Tuesday, June 14, 2011

The Daily 5

I'm dedicating the month of June to reading Professional Literature and going to LOTS of Workshops to get a base of how I want to run my classroom. In July, I'll start writing my lesson plans for the semester (since I already cleaned my room for the most part and arranged it the way I wanted the last 3 weeks of school!).  I just finished the book The Daily 5: Fostering Literacy Independence in the Elementary Grades by the Sisters, and it was awesome!!! I definitely am going to implement this structure in my classroom next year.
My reflections on the book:


  • Easy to read and follow
  • Gives EXPLICIT instruction on how to implement, although reading the exact words of the teacher gets redundant, however, it's necessary!
  • Is achievable ONLY IF you are committed to it.
  • LOVE the Daily 5 components: Read to Self, Read to Someone, Listen to Reading, Word Work, Work on Writing
  • LOVE the table in the appendix which breaks down the first 5 weeks of implementing the Daily 5.
  • When placing students around the room, what are the other students doing?
  • When letting each child tell you what s/he wants to do first, how is bad behavior avoided?
  • Do I HAVE to do all 5? I'm thinking three 20 minute sessions? Does that ruin the whole thing?
  • Students choose where to sit in room, who to work with, when they want to do each component.
  • I REALLY enjoy whole group teaching and grand discussions, still doable in the whole group time in between each session?
Some of the questions I'll think about as the summer moves on. Overall I really enjoyed the book and learned a WHOLE BUNCH of new information and management ideas I didn't know before!

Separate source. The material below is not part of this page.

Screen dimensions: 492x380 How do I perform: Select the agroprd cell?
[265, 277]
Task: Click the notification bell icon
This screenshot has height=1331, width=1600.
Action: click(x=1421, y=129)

Next book on the list,  Making the Most of Small Groups: Differentiation for All by Debbie Diller. After reflecting, I decided small groups and stations is where I need to gain more expertise! So here goes!

Monday, June 13, 2011

Professional Development

Last week I attended two really good workshops, "Differentiated Instruction with Guided Reading" and "Reader's Workshop: Making it Make Sense." I have been working to improve my small groups and what to do in small groups, so I took away the most helpful information from Differentiated Instruction.

I had SO many misconceptions about Guided Reading! I really didn't even know what it was! I thought it was choral or round-robin reading in a small group. WRONG! It's actually modeling in whole group, then in small group they read by themselves while the teacher walks around and monitors the reading, supporting where needed! So, here are some things I took away from the workshop about Guided Reading:

1. It is NOT choral or round-robin reading.

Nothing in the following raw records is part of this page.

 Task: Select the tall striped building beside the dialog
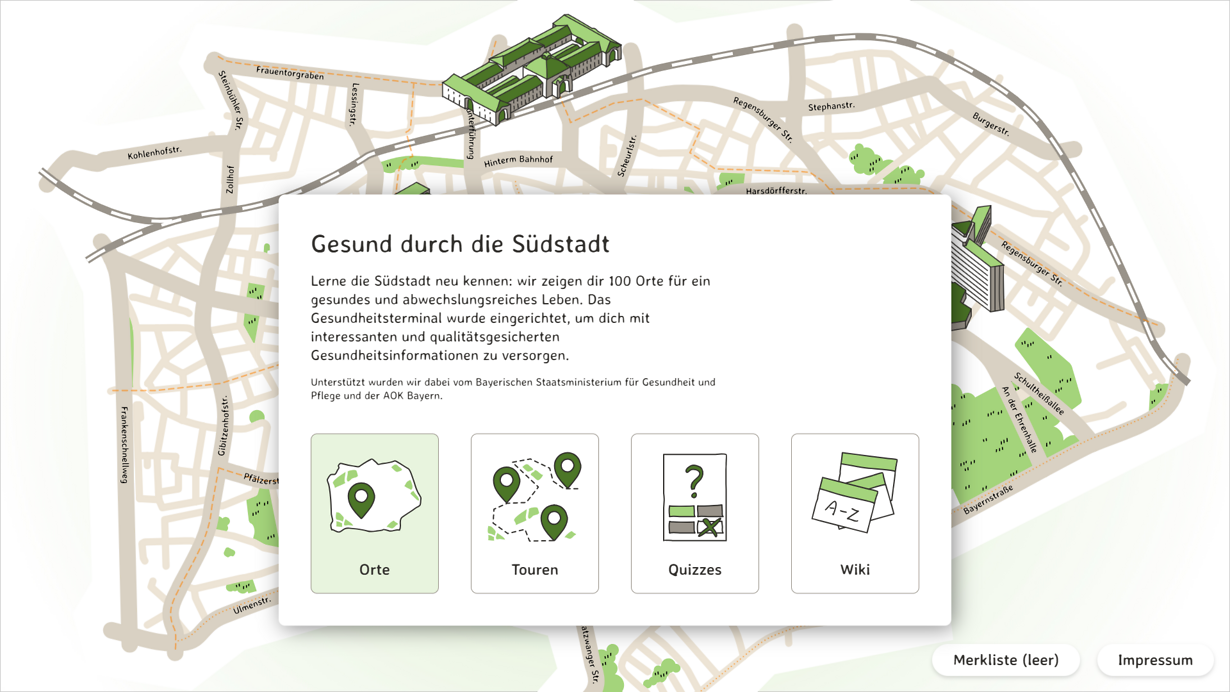976,262
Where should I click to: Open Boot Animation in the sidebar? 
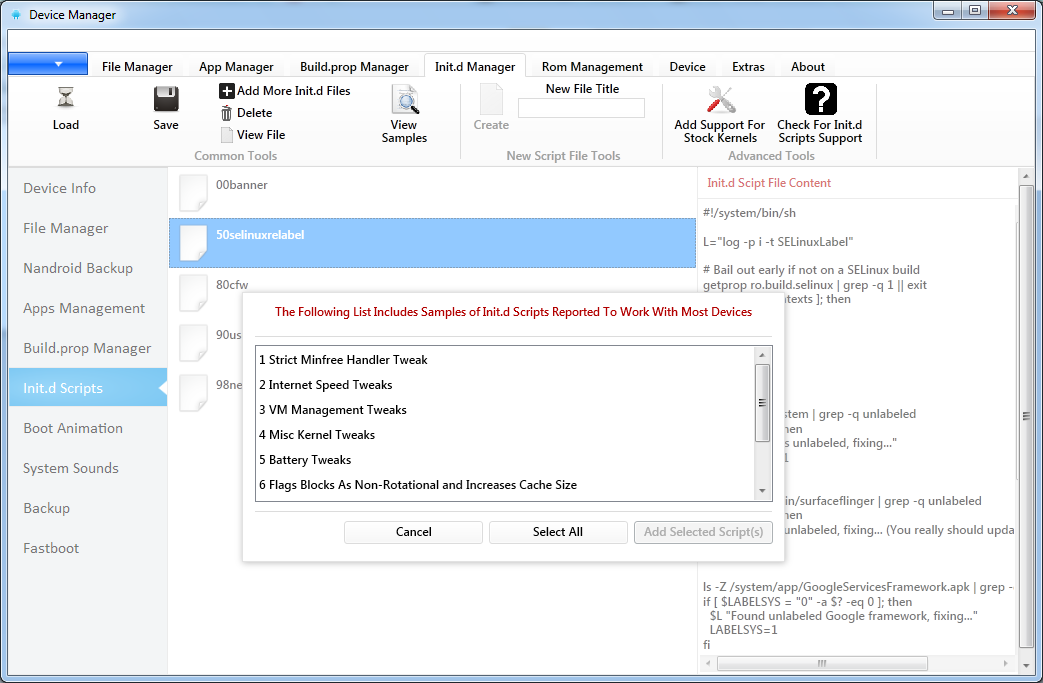point(73,428)
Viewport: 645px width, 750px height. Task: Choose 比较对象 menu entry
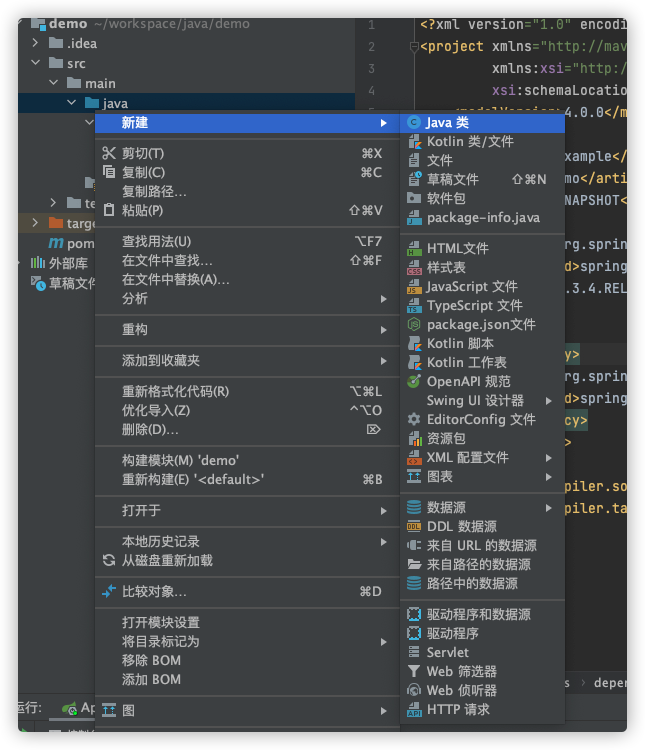point(154,591)
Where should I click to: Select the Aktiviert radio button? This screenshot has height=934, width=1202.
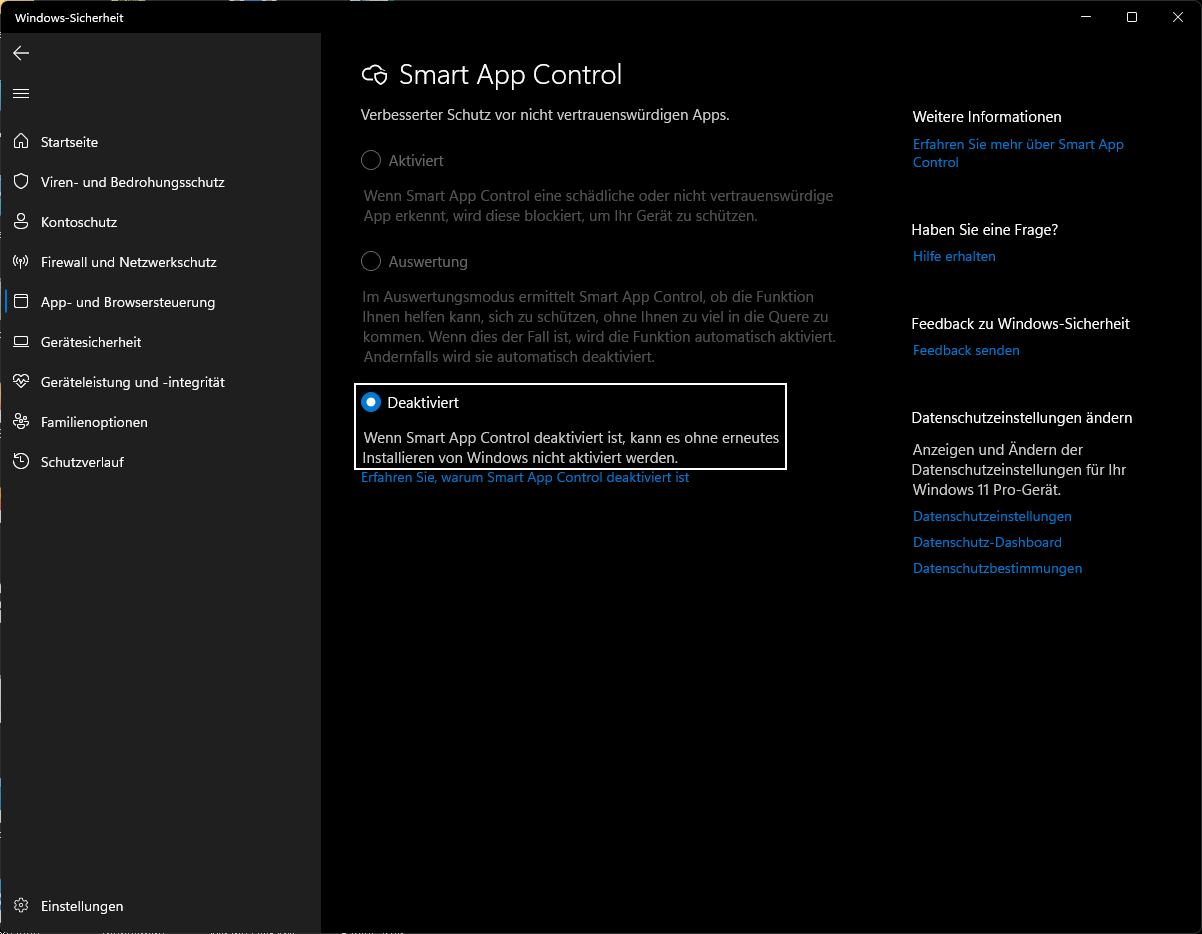pyautogui.click(x=371, y=160)
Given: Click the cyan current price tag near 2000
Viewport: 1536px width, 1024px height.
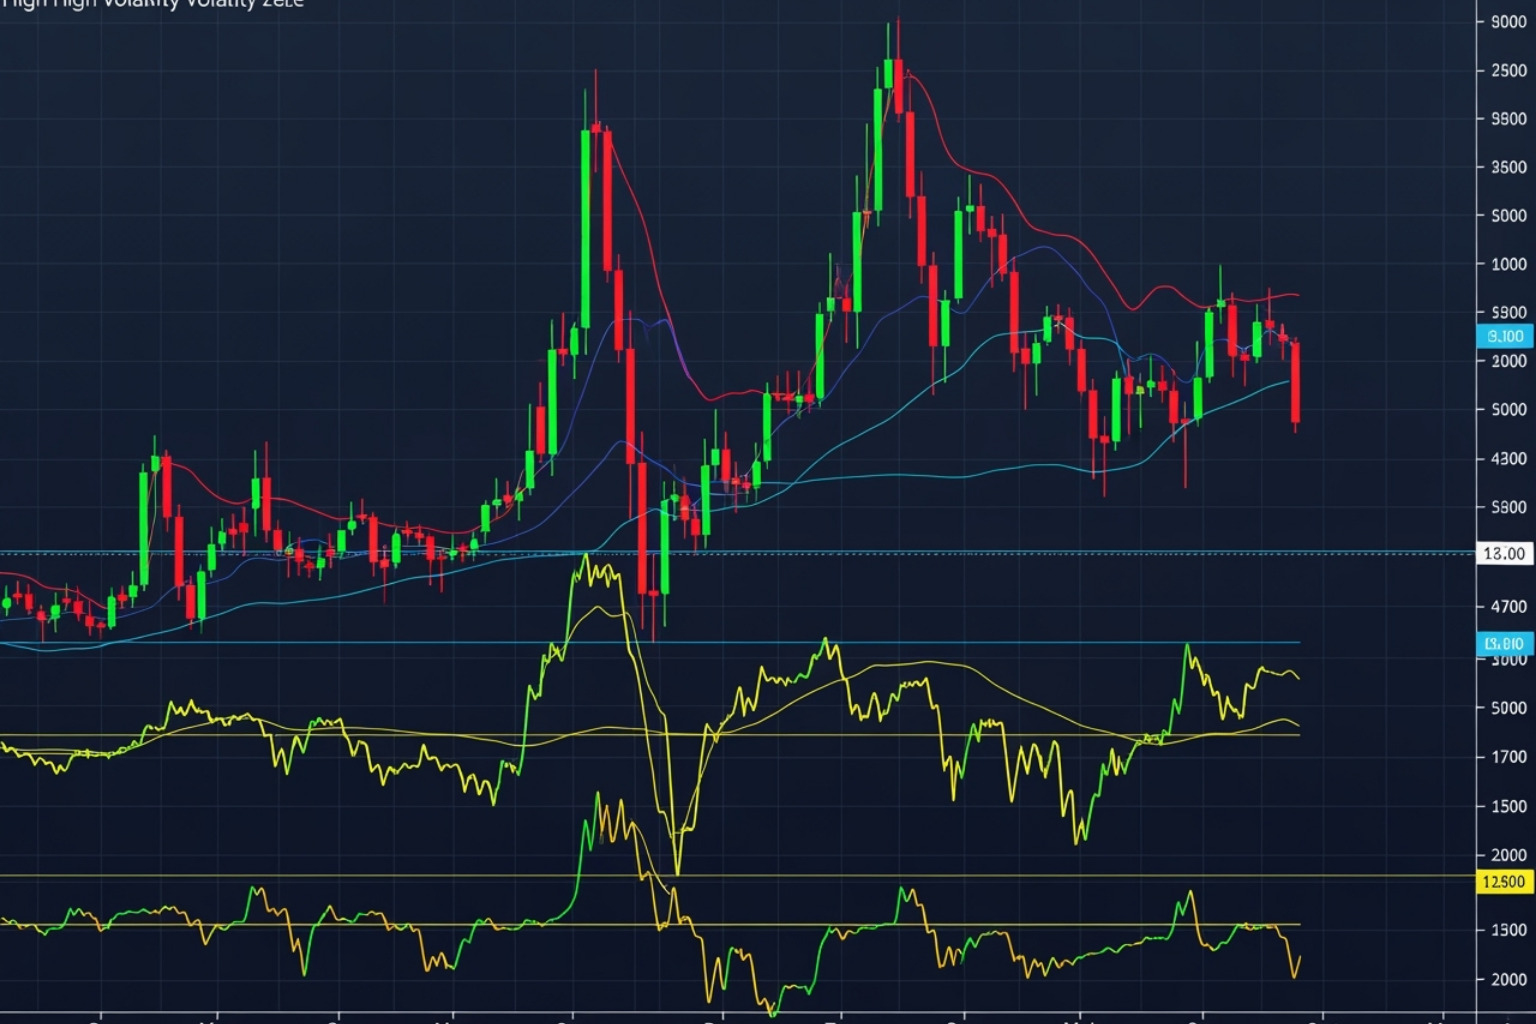Looking at the screenshot, I should (1504, 336).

2. Reading groups are DYNAMIC, which means they change often.

3. A student will read new text EVERY TIME they read(a poem, the rest of an unfinished book, a new reading selection, etc.).

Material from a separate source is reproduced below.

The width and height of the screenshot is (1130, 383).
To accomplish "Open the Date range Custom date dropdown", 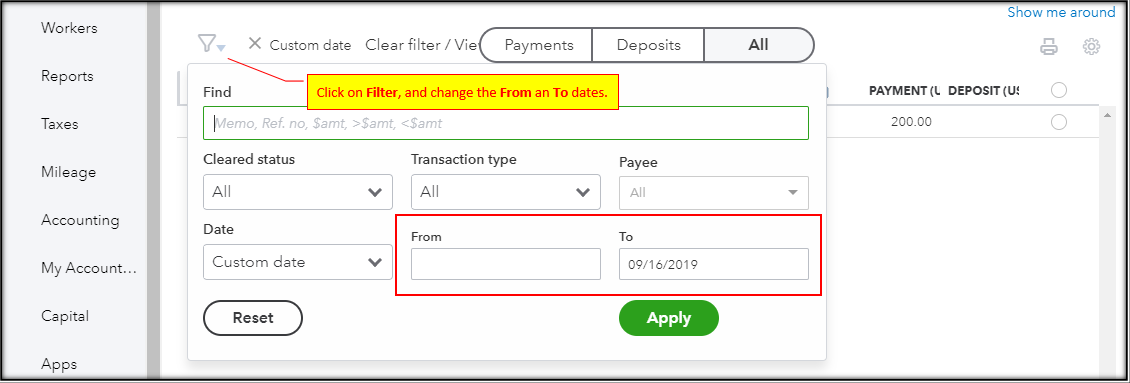I will pyautogui.click(x=298, y=262).
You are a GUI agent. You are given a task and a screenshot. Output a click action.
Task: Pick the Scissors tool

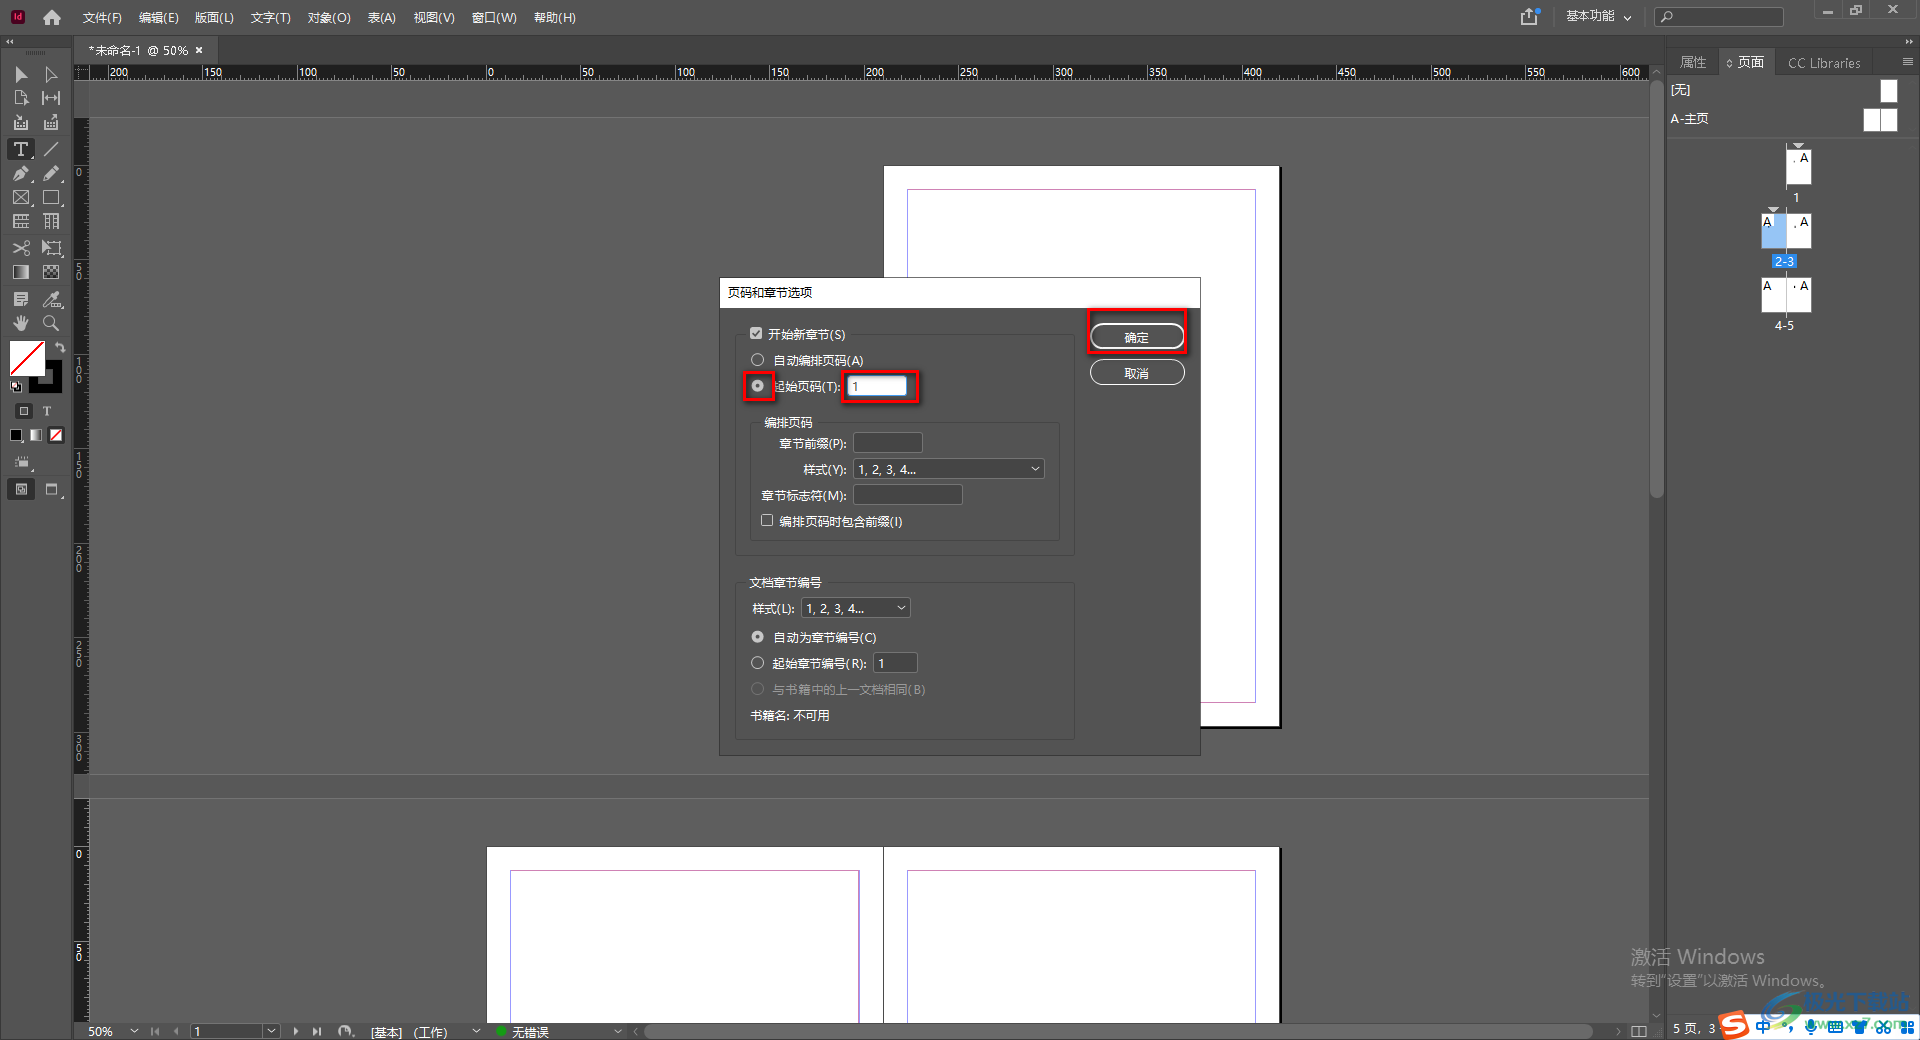pyautogui.click(x=21, y=248)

4. Guided Reading is a gradual release type of teaching. It is more STUDENT centered in small groups.

5. Small group time is NOT for phonics activities (whoops, that was a golden nugget to me!)

6. When student is stuck, prompt first, "What do you remember from our lessons that will help you figure this word out?" Then, "What have you already tried?"

7. Figure out reading groups from Reading Records, Word Tests, Letter Identification, Hearing and Recording Sounds. NOT TPRI and STAR tests (whoops again, but hey! I'm learning right?!)

8. Small groups should last no more than 20 minutes.

9. There is a difference between Reading Skills (TEKS/Curriculum) and Reading Strategies (HOW to read).

10. The RAN Chart. I LOVE it! It allows for mistakes and to be able to correct them! WAY better than KWL chart!